(Data items)
=-=-=

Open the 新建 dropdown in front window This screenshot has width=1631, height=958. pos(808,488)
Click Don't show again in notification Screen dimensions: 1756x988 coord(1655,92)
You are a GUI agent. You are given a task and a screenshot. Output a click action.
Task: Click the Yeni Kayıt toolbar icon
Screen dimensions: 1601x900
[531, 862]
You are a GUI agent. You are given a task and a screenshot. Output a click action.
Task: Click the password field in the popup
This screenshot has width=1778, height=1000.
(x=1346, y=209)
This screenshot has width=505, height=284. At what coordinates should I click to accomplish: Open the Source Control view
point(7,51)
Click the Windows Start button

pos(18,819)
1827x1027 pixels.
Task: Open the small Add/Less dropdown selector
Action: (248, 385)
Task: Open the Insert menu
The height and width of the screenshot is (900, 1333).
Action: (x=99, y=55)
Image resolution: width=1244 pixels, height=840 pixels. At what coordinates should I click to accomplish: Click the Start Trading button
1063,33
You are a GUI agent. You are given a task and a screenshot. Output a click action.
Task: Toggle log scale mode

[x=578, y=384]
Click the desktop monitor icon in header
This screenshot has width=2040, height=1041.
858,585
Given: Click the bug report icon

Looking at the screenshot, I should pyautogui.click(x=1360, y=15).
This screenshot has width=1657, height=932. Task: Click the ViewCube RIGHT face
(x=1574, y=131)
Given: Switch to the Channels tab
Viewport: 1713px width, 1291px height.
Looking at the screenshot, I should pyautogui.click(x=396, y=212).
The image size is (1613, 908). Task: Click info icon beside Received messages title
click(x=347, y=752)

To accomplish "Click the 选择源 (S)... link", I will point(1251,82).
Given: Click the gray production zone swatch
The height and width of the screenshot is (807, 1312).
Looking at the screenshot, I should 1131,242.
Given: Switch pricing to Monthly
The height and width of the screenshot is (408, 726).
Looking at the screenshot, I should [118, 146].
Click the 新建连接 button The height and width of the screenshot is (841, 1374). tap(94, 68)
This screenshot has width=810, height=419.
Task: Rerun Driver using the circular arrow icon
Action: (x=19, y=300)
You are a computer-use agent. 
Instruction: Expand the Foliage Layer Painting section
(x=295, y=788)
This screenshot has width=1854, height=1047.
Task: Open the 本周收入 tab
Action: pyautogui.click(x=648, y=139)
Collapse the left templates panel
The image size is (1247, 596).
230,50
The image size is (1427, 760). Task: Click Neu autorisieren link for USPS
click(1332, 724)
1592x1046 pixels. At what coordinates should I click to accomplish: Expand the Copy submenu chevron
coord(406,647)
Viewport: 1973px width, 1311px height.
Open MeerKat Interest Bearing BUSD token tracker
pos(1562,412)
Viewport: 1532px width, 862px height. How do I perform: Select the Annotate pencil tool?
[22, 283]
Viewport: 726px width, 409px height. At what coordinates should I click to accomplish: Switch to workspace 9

=-=-=

Required work = All the records above need to be restated exactly, line by line.

Output for this exercise =
Open the 新建 dropdown in front window This screenshot has width=1631, height=958. pos(808,488)
Click Don't show again in notification Screen dimensions: 1756x988 coord(1655,92)
You are a GUI agent. You are given a task and a screenshot. Output a click action.
Task: Click the Yeni Kayıt toolbar icon
Screen dimensions: 1601x900
[531, 862]
You are a GUI agent. You are given a task and a screenshot. Output a click action.
Task: Click the password field in the popup
This screenshot has width=1778, height=1000.
(x=1346, y=209)
This screenshot has width=505, height=284. At what coordinates should I click to accomplish: Open the Source Control view
point(7,51)
Click the Windows Start button

pos(18,819)
1827x1027 pixels.
Task: Open the small Add/Less dropdown selector
Action: (248, 385)
Task: Open the Insert menu
The height and width of the screenshot is (900, 1333).
Action: (x=99, y=55)
Image resolution: width=1244 pixels, height=840 pixels. At what coordinates should I click to accomplish: Click the Start Trading button
1063,33
You are a GUI agent. You are given a task and a screenshot. Output a click action.
Task: Toggle log scale mode

[x=578, y=384]
Click the desktop monitor icon in header
This screenshot has width=2040, height=1041.
858,585
Given: Click the bug report icon

Looking at the screenshot, I should pyautogui.click(x=1360, y=15).
This screenshot has width=1657, height=932. Task: Click the ViewCube RIGHT face
(x=1574, y=131)
Given: Switch to the Channels tab
Viewport: 1713px width, 1291px height.
Looking at the screenshot, I should pyautogui.click(x=396, y=212).
The image size is (1613, 908). Task: Click info icon beside Received messages title
click(x=347, y=752)

To accomplish "Click the 选择源 (S)... link", I will point(1251,82).
Given: Click the gray production zone swatch
The height and width of the screenshot is (807, 1312).
Looking at the screenshot, I should 1131,242.
Given: Switch pricing to Monthly
The height and width of the screenshot is (408, 726).
Looking at the screenshot, I should [118, 146].
Click the 新建连接 button The height and width of the screenshot is (841, 1374). tap(94, 68)
This screenshot has width=810, height=419.
Task: Rerun Driver using the circular arrow icon
Action: (x=19, y=300)
You are a computer-use agent. 
Instruction: Expand the Foliage Layer Painting section
(x=295, y=788)
This screenshot has width=1854, height=1047.
Task: Open the 本周收入 tab
Action: pyautogui.click(x=648, y=139)
Collapse the left templates panel
The image size is (1247, 596).
230,50
The image size is (1427, 760). Task: Click Neu autorisieren link for USPS
click(1332, 724)
1592x1046 pixels. At what coordinates should I click to accomplish: Expand the Copy submenu chevron
coord(406,647)
Viewport: 1973px width, 1311px height.
Open MeerKat Interest Bearing BUSD token tracker
pos(1562,412)
Viewport: 1532px width, 862px height. How do I perform: Select the Annotate pencil tool?
[22, 283]
Viewport: 726px width, 409px height. At what coordinates should I click to accomplish: Switch to workspace 9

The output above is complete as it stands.